For those of you who know me well, you'll know that at one point last year I had a mission call to Columbus, Ohio! As you can see I'm currently not in Columbus, Ohio so I figured I might as well address the subject head on and explain to the people who still think I'm waiting to go to the MTC (yes I still get asked when I'm leaving- I respond last November) the reasons I decided to not serve my mission.
I believe WHOLE HEARTEDLY that missions are an extremely wonderful excerpt from the everyday life, that give individuals 2 years to mature, endure hardships, and come closer to the lord in a way that is hard to understand until you've experienced it. I admire anyone and everyone who goes because no matter what they say to comfort you, missions are hard. There is a reason missionaries return home and experience a culture shock back into reality; they are quite literally the lords hands in action, doing the amazing work of the true gospel.
Now to the part where I tell you what happened with me. I received my call in September and started preparing to go through the temple and leave for the MTC.  I went through the process of studying the scriptures, praying, meeting with my bishop, and really trying to better myself  and feel prepared to make sacred covenants with our heavenly father.

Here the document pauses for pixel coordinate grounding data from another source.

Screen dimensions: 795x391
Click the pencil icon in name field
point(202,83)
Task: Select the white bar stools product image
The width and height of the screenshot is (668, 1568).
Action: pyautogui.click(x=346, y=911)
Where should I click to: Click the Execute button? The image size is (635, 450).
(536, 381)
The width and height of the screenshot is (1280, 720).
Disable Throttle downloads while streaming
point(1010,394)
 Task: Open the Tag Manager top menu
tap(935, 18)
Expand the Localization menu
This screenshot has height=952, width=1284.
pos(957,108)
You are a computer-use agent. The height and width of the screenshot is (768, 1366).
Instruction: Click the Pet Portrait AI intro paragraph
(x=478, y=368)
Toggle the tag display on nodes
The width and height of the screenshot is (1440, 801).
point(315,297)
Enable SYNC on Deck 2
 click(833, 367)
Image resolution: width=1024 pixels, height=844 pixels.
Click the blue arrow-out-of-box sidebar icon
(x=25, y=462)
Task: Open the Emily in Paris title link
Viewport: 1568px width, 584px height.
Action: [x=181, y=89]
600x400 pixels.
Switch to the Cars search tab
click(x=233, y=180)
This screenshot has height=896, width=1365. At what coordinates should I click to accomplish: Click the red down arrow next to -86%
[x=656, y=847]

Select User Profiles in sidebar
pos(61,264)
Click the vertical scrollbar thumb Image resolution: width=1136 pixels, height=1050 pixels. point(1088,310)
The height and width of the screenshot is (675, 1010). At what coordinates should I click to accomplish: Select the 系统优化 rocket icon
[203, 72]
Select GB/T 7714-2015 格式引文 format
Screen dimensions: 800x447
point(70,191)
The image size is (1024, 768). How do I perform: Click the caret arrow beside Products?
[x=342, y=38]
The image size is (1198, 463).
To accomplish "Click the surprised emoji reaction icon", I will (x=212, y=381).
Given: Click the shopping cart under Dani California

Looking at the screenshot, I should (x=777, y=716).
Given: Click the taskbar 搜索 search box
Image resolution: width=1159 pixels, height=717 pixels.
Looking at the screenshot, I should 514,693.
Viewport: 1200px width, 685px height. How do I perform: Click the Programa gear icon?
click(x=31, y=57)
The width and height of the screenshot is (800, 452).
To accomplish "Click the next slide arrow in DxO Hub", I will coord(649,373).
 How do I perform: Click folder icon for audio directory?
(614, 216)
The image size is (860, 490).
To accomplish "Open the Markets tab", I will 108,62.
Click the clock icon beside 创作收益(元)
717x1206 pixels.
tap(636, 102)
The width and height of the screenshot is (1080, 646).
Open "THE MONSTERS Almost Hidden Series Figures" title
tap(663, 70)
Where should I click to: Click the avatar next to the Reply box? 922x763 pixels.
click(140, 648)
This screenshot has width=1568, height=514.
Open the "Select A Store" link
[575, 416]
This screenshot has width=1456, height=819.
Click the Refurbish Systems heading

As the time came closer and closer people would ask when I was going to go through and every single time I would get the same sick feeling in my gut. I talked to my parents, my bishop, my friends, even concerned friends of parents, and most of all to god in prayer to try and get that reassurance that I was doing the right thing by going. That feeling of 'yes you are suppose to serve a mission' never came back and I knew in my heart that I wasn't suppose to go. People every single day would tell me that its just nerves and that as soon as I go through the temple and spend time out in the mission it would go away and that it was wrong of me to not go. I myself am a people pleaser, so I became very self conscience for awhile, thinking that if I didn't go people would look at me differently and think that I'm not a worthy person anymore. I didn't want family and friends to think any less of me, especially the people closest to me. I didn't want to upset anyone, but I knew that if I went I would upset myself. I had a choice to make- go and please everyone else and most likely end up coming home, or stay and ease my heart sick feeling and hope that everyone would understand. I chose the later and braced myself for a world of disappointment and heart ache, but was surprised when I was greeted with understanding and peoples ability to see the maturity in my choice and my ability to follow what the spirit was telling me.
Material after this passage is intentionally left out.